La organización también pidió una respuesta contundente de la Fuerza Pública para recuperar las condiciones de seguridad en el departamento.
“Nuestra Fuerza Pública debe actuar con contundencia y recobrar la seguridad para los nortesantandereanos”, expresó ANVIVAC.
Mientras tanto, desde el Consejo Departamental de Paz, Reconciliación y Convivencia de Norte de Santander, su presidente del Comité Técnico, Enrique Rafael Pertuz Ariza, manifestó su preocupación por los hechos y llamó a las instituciones y a los diferentes sectores de la sociedad a no permitir que la violencia se convierta en una respuesta permanente frente al conflicto.

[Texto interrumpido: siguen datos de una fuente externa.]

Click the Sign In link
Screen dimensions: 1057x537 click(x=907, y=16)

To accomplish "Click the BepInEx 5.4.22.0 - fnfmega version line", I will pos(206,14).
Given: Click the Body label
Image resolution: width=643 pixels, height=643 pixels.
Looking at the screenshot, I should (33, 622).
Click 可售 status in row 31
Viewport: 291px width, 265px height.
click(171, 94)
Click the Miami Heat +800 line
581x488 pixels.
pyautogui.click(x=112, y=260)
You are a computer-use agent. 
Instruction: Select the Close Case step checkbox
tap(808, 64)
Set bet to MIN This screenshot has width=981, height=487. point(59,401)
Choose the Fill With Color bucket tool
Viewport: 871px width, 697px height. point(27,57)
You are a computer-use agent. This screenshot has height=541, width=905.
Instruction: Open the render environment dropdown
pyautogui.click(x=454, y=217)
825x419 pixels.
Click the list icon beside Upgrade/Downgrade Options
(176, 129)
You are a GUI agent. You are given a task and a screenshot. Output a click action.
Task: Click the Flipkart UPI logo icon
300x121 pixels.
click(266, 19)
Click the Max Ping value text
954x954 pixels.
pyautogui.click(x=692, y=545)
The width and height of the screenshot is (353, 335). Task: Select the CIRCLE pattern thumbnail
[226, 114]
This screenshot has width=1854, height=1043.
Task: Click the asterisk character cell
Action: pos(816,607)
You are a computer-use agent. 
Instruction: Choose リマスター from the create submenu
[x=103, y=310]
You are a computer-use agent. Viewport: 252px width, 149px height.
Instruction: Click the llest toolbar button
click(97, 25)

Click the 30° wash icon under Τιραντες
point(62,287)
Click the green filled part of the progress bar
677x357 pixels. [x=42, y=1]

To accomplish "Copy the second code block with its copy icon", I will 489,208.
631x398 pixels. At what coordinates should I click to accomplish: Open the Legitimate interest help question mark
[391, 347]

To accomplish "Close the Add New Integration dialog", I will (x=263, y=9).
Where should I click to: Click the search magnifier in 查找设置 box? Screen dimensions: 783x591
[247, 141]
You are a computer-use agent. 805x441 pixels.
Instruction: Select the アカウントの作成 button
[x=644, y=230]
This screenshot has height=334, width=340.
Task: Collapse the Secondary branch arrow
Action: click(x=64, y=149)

En su comunicado, el Consejo hizo énfasis en la protección de la vida y de las comunidades, al tiempo que reclamó el respeto por la población civil y el Derecho Internacional Humanitario.
Pero su pronunciamiento también puso nuevamente sobre la mesa la necesidad de buscar alternativas diferentes a la confrontación armada.
“Norte de Santander necesita superar los ciclos de confrontación y avanzar hacia una salida política al conflicto armado, más allá de la guerra”, sostuvo el Consejo Departamental de Paz.
La organización convocó al Gobierno Nacional, las autoridades territoriales, los actores armados, las organizaciones sociales y las comunidades a fortalecer escenarios de diálogo, concertación y negociación.
Tres pronunciamientos que, desde diferentes perspectivas, coinciden en un mismo punto: la violencia vuelve a generar preocupación en Norte de Santander y la población civil debe estar en el centro de las acciones de protección y de las decisiones para enfrentar el conflicto.
Mientras avanzan las investigaciones para esclarecer las circunstancias del atentado y establecer responsabilidades, las voces de las organizaciones también plantean el desafío de recuperar la seguridad, atender a las víctimas y evitar que nuevos hechos violentos sigan profundizando el temor entre las comunidades.